Smart Documents is how data, streaming media, scripting-routing-workflow intelligence and metadata is added to any document object.
Think of the ODF binding model using XForms, XML/RDF and RDFA metadata. One could even use Jabber XMP as a binding model, which is how we did the Comcast SOA based Sales and Inventory Management System prototype.
Interestingly, Smart Documents is based on pre written widgets that can simply be dragged, dropped and bound to any document object. The Infopath applicaiton provides a highly visual means for end users to build intelligent self routing forms. But Visual Studio .NET, which was released with MSOffice 2007 in December of 2006. makes it very easy for application and line of business integration developers to implement very advanced data binding using the Smart Document widgets.

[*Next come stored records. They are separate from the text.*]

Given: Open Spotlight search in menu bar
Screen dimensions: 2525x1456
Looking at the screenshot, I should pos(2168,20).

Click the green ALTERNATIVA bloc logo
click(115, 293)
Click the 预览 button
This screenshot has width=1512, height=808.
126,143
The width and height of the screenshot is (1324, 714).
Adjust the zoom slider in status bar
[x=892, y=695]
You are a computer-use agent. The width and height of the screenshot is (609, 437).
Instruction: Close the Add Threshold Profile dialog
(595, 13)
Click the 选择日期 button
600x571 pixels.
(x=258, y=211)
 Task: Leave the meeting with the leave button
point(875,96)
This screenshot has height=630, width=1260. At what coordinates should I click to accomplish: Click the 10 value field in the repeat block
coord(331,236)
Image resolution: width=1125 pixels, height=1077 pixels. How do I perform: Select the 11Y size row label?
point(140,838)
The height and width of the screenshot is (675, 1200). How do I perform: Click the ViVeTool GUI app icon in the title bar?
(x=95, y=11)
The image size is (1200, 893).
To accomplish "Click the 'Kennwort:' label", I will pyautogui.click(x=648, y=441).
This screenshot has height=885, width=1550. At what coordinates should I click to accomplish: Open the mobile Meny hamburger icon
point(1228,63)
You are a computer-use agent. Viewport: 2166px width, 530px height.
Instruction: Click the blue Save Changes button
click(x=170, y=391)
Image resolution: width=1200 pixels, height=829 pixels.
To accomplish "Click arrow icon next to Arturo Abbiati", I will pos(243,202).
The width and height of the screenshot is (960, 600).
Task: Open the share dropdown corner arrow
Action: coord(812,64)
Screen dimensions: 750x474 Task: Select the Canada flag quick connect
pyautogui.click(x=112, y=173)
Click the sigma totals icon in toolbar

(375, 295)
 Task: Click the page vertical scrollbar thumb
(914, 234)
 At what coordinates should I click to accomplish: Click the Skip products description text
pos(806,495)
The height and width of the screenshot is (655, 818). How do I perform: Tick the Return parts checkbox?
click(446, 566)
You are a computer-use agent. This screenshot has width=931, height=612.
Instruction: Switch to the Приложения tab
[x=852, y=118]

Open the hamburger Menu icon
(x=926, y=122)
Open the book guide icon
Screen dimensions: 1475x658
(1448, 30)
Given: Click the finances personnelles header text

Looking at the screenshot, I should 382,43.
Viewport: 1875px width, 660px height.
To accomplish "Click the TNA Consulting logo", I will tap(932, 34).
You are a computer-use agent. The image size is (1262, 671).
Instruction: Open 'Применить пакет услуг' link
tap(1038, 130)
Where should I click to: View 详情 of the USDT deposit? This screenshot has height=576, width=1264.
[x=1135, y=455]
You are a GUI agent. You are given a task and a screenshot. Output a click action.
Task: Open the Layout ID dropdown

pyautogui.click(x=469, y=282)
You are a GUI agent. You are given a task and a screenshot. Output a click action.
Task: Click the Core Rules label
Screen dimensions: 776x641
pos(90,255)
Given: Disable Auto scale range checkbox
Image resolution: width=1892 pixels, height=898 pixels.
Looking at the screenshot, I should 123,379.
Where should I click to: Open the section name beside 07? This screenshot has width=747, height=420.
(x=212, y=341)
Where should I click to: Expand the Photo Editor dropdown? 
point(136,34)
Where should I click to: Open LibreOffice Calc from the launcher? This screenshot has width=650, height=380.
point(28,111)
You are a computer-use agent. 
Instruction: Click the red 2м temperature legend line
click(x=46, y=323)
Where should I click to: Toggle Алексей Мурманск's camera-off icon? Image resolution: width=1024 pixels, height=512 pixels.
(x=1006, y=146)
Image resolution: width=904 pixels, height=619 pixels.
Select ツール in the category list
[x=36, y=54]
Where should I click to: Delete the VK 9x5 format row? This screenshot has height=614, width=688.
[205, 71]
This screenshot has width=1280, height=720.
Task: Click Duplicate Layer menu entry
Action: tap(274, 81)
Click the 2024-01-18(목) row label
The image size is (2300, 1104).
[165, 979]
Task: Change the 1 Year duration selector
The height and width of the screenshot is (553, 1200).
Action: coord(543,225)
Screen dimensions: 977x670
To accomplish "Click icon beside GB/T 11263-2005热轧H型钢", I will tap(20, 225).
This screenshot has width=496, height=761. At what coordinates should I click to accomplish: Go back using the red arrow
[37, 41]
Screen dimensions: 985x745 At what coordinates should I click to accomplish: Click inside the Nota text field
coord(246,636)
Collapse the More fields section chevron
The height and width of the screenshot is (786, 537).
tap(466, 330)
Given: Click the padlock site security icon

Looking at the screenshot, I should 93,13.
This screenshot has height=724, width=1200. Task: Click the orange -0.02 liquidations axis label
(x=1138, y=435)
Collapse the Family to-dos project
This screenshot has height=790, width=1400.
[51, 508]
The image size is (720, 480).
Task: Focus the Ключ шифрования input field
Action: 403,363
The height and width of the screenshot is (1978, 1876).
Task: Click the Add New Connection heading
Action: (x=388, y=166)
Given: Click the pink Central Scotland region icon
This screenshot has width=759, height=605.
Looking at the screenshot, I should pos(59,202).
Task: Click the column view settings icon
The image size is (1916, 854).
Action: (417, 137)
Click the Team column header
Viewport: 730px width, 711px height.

I would also go as far to say that what separates MSOOXML from Ecma 376 is going to be primarily Smart Documents.
Yes, there are .NET Framework Libraries and Vista Stack dependencies like XAML that will also provide a proprietary "Vista Stack" only barrier to interoperability, but Smart Documents is a killer.
One company that will be particularly hurt by Smart Documents is Google. The reason is that the business value of Google Search is based on using advanced and closely held proprietary algorithms to provide metadata structure for unstrucutred documents.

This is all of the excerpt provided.